In addition to well-known risk factors for type 2 diabetes such as being overweight, unhealthy lifestyle, metabolic alterations, previous diagnosis of gestational diabetes, or a family history of cardiovascular disease (CVD) or type 2 diabetes [3], genetic susceptibility to the disease is also important, with heritability estimates ranging from 20% to 80% [4, 5]. To date, genome-wide association studies (GWASs) have identified at least 75 loci associated with type 2 diabetes [6]. However, these genetic variants explain only 10–15% of disease heritability, suggesting a major role for environmental and lifestyle factors [6, 7].

To identify the missing component of type 2 diabetes pathogenesis, researchers have started to examine the role of epigenetics in the disease aetiology. Epigenetics refers to DNA alterations that lead to differences in gene expression without changing the DNA sequence. These epigenetic changes can be influenced by the environment and may cause differences in disease susceptibility between individuals [8].

Initially, epigenetic studies used a candidate gene approach to identify DNA methylation changes in known type 2 diabetes susceptibility genes. With the advances in measurement technology, approaches have shifted towards epigenome-wide association studies (EWASs), allowing novel biomarkers for complex diseases to be found. Development of type 2 diabetes requires perturbation of multiple biological mechanisms in different organs, including pancreas, liver, skeletal muscle and adipose tissue [9]. EWASs using those tissues would provide a comprehensive insight into the disease aetiology; however, access to such samples is not possible on a large scale. Therefore, most EWASs have been conducted using whole blood [10].

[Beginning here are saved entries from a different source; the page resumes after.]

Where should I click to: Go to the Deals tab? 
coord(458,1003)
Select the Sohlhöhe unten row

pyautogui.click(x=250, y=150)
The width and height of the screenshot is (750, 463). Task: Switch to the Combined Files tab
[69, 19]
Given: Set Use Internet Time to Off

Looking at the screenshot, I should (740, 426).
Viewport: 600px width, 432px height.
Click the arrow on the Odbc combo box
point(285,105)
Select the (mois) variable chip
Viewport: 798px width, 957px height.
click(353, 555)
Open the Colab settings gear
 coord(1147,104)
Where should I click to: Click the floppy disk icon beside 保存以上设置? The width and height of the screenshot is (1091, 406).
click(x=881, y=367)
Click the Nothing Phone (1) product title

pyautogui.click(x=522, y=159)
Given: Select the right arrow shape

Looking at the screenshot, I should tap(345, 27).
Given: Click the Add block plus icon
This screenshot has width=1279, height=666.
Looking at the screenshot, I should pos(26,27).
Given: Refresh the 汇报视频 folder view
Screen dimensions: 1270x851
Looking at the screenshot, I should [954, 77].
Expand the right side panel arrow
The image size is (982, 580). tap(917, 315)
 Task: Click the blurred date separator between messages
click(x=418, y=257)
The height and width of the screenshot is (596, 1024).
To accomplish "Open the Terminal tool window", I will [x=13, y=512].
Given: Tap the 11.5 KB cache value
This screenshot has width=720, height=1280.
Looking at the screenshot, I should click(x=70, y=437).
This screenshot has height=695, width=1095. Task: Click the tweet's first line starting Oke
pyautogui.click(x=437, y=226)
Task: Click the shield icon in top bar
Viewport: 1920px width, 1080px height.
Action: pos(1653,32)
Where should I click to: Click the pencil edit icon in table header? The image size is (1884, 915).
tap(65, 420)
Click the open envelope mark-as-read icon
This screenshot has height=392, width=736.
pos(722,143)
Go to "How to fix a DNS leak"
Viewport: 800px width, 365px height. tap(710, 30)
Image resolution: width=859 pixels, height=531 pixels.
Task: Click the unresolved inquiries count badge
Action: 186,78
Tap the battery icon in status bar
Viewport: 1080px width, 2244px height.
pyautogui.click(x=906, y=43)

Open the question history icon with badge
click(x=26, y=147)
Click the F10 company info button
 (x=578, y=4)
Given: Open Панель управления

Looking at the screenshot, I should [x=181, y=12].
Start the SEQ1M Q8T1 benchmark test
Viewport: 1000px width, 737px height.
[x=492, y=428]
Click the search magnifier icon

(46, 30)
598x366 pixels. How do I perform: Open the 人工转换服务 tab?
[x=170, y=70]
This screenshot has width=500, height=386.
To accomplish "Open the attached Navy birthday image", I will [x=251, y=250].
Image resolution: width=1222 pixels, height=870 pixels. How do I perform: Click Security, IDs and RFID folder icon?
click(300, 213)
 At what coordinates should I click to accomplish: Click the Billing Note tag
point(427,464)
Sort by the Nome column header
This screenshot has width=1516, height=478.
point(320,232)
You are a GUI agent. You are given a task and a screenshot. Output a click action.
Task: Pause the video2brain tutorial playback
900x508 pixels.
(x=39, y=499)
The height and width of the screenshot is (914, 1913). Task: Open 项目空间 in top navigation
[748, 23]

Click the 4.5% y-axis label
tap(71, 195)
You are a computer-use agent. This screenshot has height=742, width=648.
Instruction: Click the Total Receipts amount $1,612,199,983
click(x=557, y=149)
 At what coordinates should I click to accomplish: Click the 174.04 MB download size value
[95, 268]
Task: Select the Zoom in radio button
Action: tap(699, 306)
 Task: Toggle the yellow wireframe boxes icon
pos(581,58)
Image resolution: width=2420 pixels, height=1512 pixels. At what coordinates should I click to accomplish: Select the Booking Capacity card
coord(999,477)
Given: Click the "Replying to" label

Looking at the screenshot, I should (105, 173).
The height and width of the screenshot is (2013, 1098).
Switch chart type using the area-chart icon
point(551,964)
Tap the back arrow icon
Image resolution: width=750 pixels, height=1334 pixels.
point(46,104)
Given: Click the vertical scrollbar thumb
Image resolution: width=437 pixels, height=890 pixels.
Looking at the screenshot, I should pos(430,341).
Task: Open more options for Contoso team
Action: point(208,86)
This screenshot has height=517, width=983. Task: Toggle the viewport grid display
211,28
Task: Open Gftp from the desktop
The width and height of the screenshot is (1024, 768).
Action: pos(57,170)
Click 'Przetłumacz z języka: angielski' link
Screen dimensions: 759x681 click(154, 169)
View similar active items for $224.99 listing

Here, we present an overview of recent human EWASs investigating DNA methylation changes associated with type 2 diabetes and/or glycaemic traits represented by fasting glucose and HbA1c levels. Moreover, we discuss the EWASs findings and the strengths and limitations of different approaches. To validate methylation loci identified in the reviewed EWASs, we also performed a replication study in blood samples of 100 diabetic and 100 control individuals selected from a Dutch population-based Lifelines study [11]. Next, we investigated whether differential DNA methylation patterns as previously identified in pancreas, liver and adipose tissue were also reflected in blood.


Literature search

The systematic review was conducted according to the PRISMA and MOOSE guidelines. We searched PubMed and EMBASE for relevant studies investigating DNA methylation associated with type 2 diabetes or fasting glucose and HbA1c levels, up to 26 April 2017. The search strategy, inclusion and exclusion criteria are provided in the electronic supplementary material (ESM Methods). Ultimately, 22 publications were selected for whole-text evaluation. Three studies were excluded (Fig. 1), resulting in a total of 19 studies included in the review.

Fig. 1
figure 1

PRISMA 2009 flow chart of the literature search performed up to 26 April 2017

Replication analyses: selection of CpG sites

For the replication analyses, four additional studies were excluded: one that only indirectly investigated association with type 2 diabetes [12] and three that used a different platform from the Illumina array [13,14,15]. Thus, 15 studies were included for replication analysis (Fig. 1). For further CpG sites (CpGs) selection, we applied a study-specific Bonferroni correction for multiple testing for EWASs results (p value < 0.05/(the number of CpGs analysed)), even if a different multiple-testing correction was used by the authors of the original manuscript. This was done to avoid false positive results from the studies that used lenient significance thresholds.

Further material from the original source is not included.